**The problem**. Copy out every line of the records below word for word, leaving out the pictures.

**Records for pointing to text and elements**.

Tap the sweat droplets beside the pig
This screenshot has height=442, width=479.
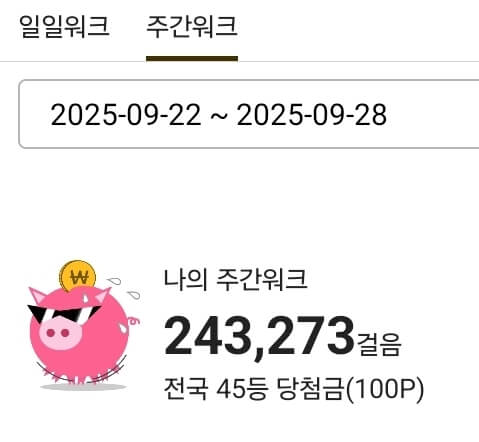coord(124,288)
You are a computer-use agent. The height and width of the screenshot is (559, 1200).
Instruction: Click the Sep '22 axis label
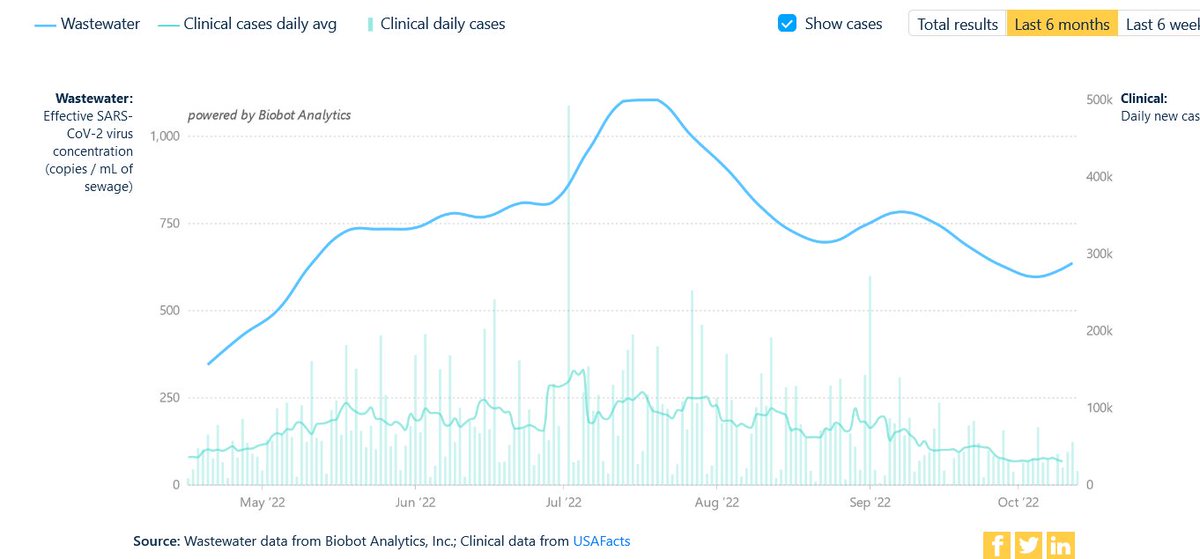click(869, 502)
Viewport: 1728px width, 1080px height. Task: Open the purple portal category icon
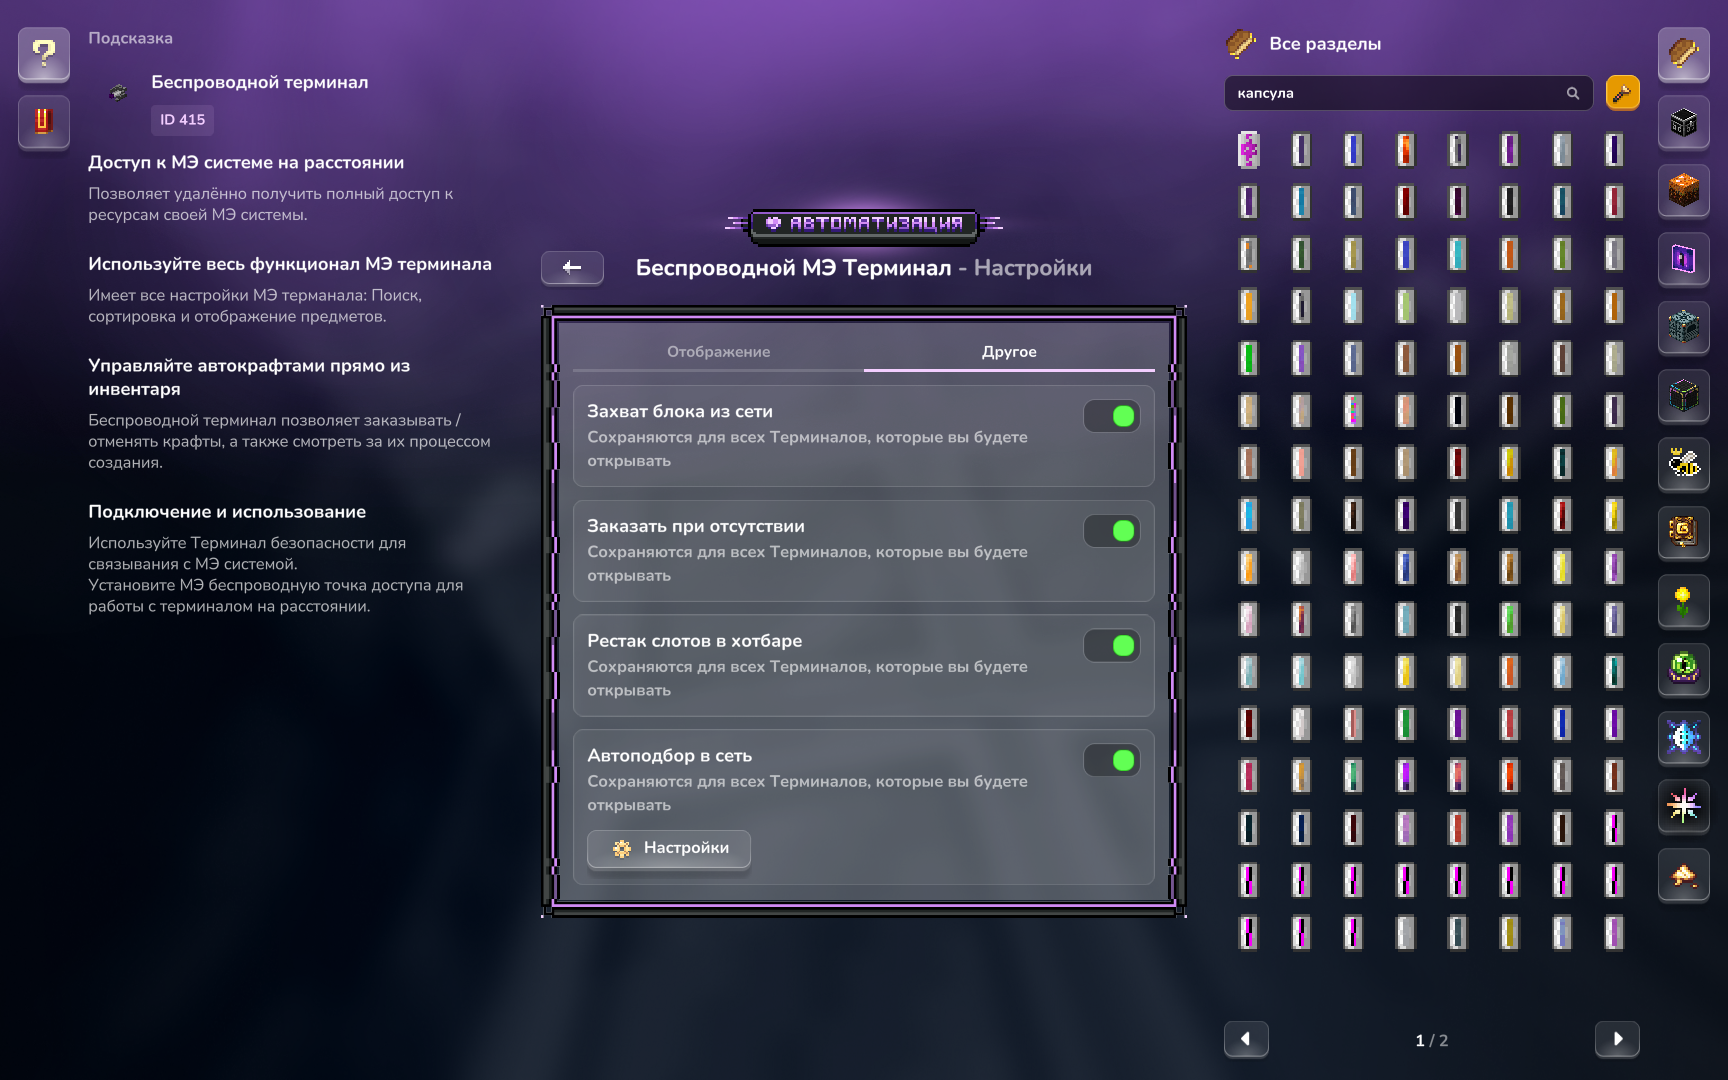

**Written answer**.
Tap the sweat droplets beside the pig
This screenshot has height=442, width=479.
coord(124,288)
You are a computer-use agent. The height and width of the screenshot is (559, 1200).
Instruction: Click the Sep '22 axis label
click(869, 502)
Viewport: 1728px width, 1080px height. Task: Open the purple portal category icon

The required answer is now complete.